第6話 小さな一歩
――私にできることは、本当に小さなことかも知れませんが。
第6話 小さな一歩
いつもと違う時間帯の電車は、思ったよりも空いていた。
雪花はいつも、7時30分過ぎには会社に到着している。単純に満員電車に乗りたくないのと、早起きが得意だからだ。
しかし、今日は昨日の深夜残業が祟ってか、なかなか布団を出ることができなかった。いつもなら会社に居る時間にも関わらずぐずぐずしていると、妹の花菜が「お姉ちゃん? 私もう行くよー」と心配そうに声をかけてくる。そこでやっとスイッチが入り、そのまま手早く準備を済ませて家を出た。
通勤ラッシュを想像して一瞬気が重くなったものの、車内は立っているのがやっと……という程の様相ではない。途中のターミナル駅までは窮屈だったが、そこから会社の最寄り駅までは想像以上にゆとりがあった。

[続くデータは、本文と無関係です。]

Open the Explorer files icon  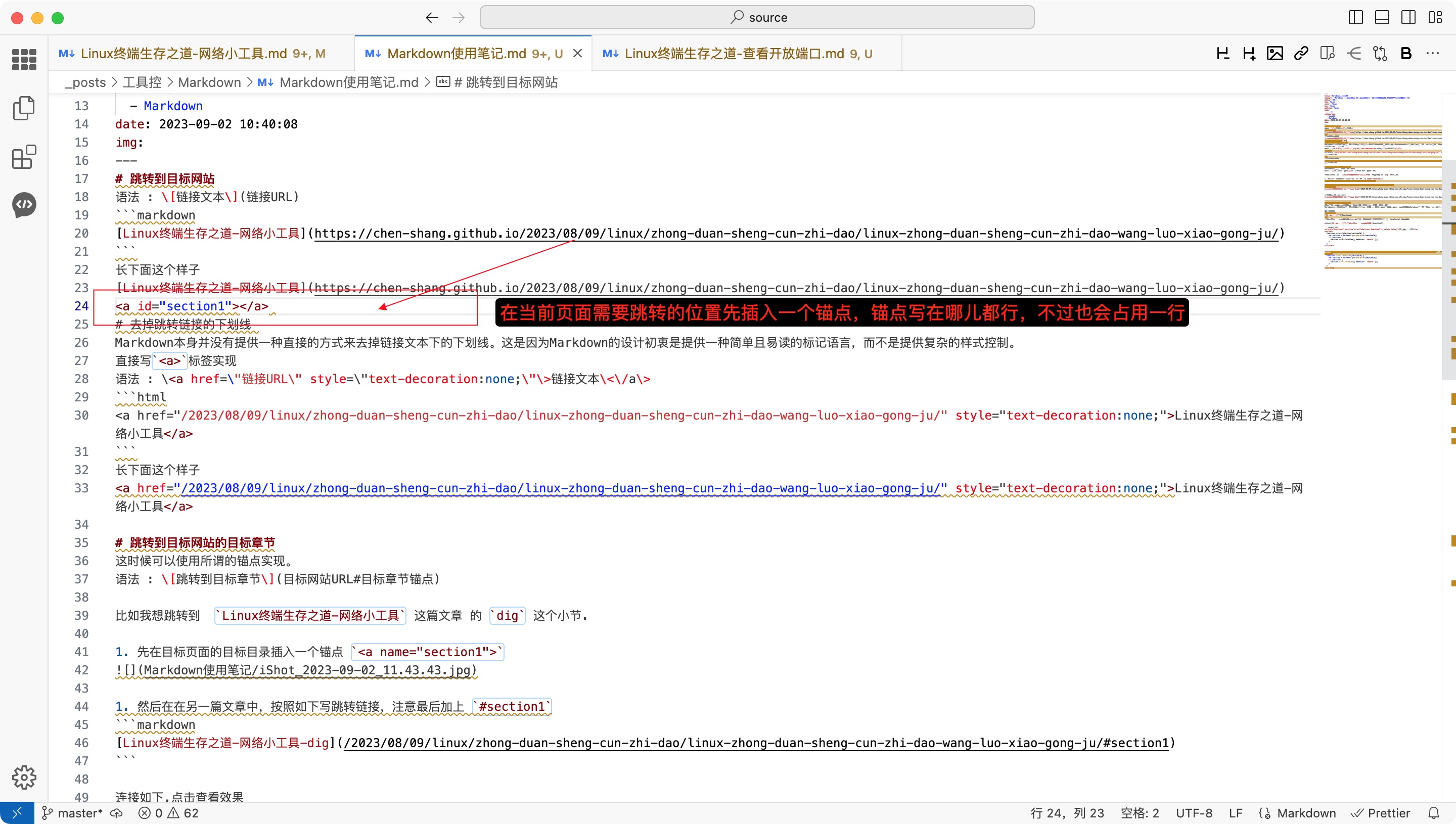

少しほっとした気持ちで窓の外を見る。太陽は今日も明るく外の世界を照らしていた。
ふと、雪花の頭に疑問が過る。
――火星って、どこにあるんだろう。
携帯で検索をしてみると、無数の情報が画面上に吐き出された。見てみると、知っていることと知らなかったことがそれぞれに書かれている。
直径は地球の半分くらい、全体的に赤っぽく見えて、地球の一つ外側を公転している。そうか、地球から見れば、火星は太陽とは反対側にあるんだ――あたたかい陽射しに照らされた車内で、雪花は検索結果を読み進めていった。
そうそう、重力は地球よりも軽いんだ。浦河課長が言っていた。平均気温はとても低いって、これはマークさんが教えてくれたんだっけ。1日の時間も、地球より火星の方が長いんだよね――。
不思議な気分だ。勿論雪花は一度も行ったことなどない、つい数ヶ月前までは気にも留めない存在だったのに――今は火星のことを身近に感じている。
その内に、興味深い記載を発見した。地球も火星も太陽の周りを公転する太陽系の惑星だが、どうやらその公転軌道と周期に違いがあるらしい。地球の公転軌道がほぼ円に近く365日で1周するのに対し、火星は楕円形に近い公転軌道で1周するのに687日かかる。それによって、地球と火星の距離は常に変化しているという。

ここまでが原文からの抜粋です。